Not only I am one of that growing number of believers who expects Oracle (ORCL) to make a bid for a major computer hardware manufacturer, I also think it will be a good thing. Whatever the virtues of the present structure of the enterprise I.T. industry, the average company has so many things to buy (and so many people to buy it from) that setting up, upgrading, or rebuilding a corporate IT system has become more complex than buying a jetliner.
Give Larry a Chance
Even in the biggest of companies, this means that iT managers spend a disproportionate percentage of their time dealing with procurement, a costly distraction that takes away from what IT managers should be doing, which is figuring out ways to put IT at the better service of the company and its people.
(Mind you, there are probably more than a few IT managers who prefer things to be this way. The sheer headache of buying and integrating these systems not only provides gainful employment, it has helped turn an MCSE qualification into keys to the executive washroom. The computer guy has become a Wizard, a Guardian of Data, The Gatekeeper, the Cee-Tee-Oh.)
Yet I would wager that there are a few companies – and CTOs – who would love to have their purchasing choices greatly simplified, allowing them to stop worrying so much about the plumbing and focus on how to better use the water, if you will. I am no fan of Larry Ellison, but if he believes he can eliminate that complexity with the help of Mark Hurd and a checkbook, doing for enterprise information systems what Steve Jobs did for personal computing, I say the sooner he gets started, the better. And let him start by buying HP (HPQ) or Dell (DELL).
When I talk to people in the industry about this, their eyes get big, their lips purse, and they say in low tones “Whoa – what would Microsoft (MSFT) do in that case?” After having a delightfully speculative discussion about how much Ellison would enjoy becoming Steve Ballmer’s worst nightmare, though, the question comes to China.
The China Response
China probably needs more enterprise IT than any other country in the world, by virtue not only of the sheer number of tech-handicapped companies in the PRC, but also how many still do everything on abacuses and paper or Excel spreadsheets. Experience suggests that a company able to offer simplified, integrated solutions delivered ready to configure for the specifics of each firm would have a massive market in China. And the first one to do it would have the market to itself for some time.
That would first depend on how Oracle would price the offering. There are circumstances when Chinese enterprises have proven themselves willing to pay a premium for a product or service, but the tendency is to look first at price.
The automatic cachet of going with the big global company no longer exists: major foreign IT suppliers are assumed to be overpriced, and have the burden to prove otherwise, especially in the face of local companies offering “almost-as-good” solutions for a fraction of the cost.
Oracle would need to price aggressively to succeed with an integrated offering in China. That sort of thing tends to mean lower overall margins, which I would suggest is the direction things are headed in enterprise IT in China anyway.
Cultivating the Competition
Second would be how China saw this changing the overall competitive landscape in the global IT industry. You can expect China’s regulators would demand the opportunity to review and approve a merger of this size, alongside their European and American counterparts.
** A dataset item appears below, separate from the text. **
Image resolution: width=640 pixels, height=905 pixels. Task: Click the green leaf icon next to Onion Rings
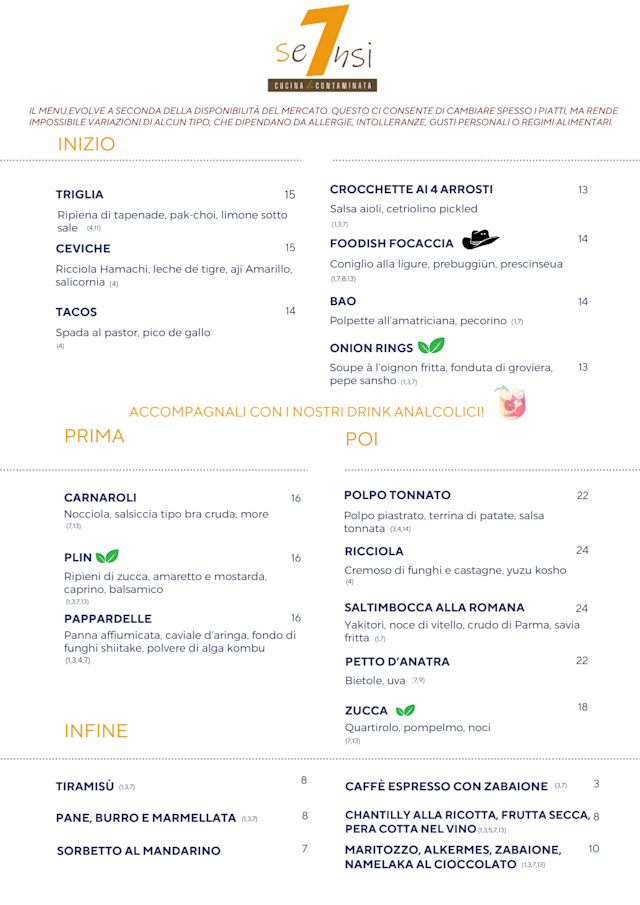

What would be harder to gauge is the industrial response, and this is where I think it gets interesting. Many key policymakers in Beijing understand, at least intellectually, that really good corporate information technology infrastructure is going to be essential to China creating globally competitive multinational firms of its own.
At the same time, the idea of exporting boatloads of cash to foreign IT vendors does not sit well with local leaders. If China sees the consolidation of the global IT business as a threat to China’s own fledgeling enterprise IT industry, expect Beijing to raise shields.
Such barriers could take many forms. But if history is a guide, China would want to have their own national champion to serve as a foil to a global enterprise IT giant.
The way I think it would play out would be that China would play for time while looking for ways to build a domestic response to Oracle. An extended merger review would buy some time, and it would allow Chinese regulators a privileged look under the hood of what a New Oracle would look like. Regulators could also modify the procurement law to require SOE and government purchases of IT systems from multiple vendors so as to slow a merged Oracle from taking too much market share.
The end goal, though, would be to create one or two unified Chinese IT firms capable of offering one-stop shops for local enterprises looking to “informatize” (think a merger of Lenovo and local software vendor Kingdee.) Could such a firm hope to match what Oracle offers? Certainly not, at least right away.
But think “Innovator’s Dilemma” here: all the Chinese firm or firms would have to do is offer a “good enough” solution for the middle-tier of companies in China (and then India, Africa, Southeast Asia, and Eastern Europe). Not only would that give the Chinese players ample room to grow, it would let them stake a claim in what look to be the most promising growth markets for enterprise IT.
All of this is build on a deep foundation of speculation: there is no guarantee that Larry Ellison could effectively achieve the dream of a profoundly simplified enterprise IT industry, no matter how compelling the economics. The takeaway, however, is this: China could either be the cradle of Oracle’s next major competitor, or of the company that disrupts the enterprise IT industry.
Scaling up through acquisitions will not change that: it will only raise the stakes enough to invite Beijing in to midwife the birth of a company that can challenge Oracle in some of its most promising markets.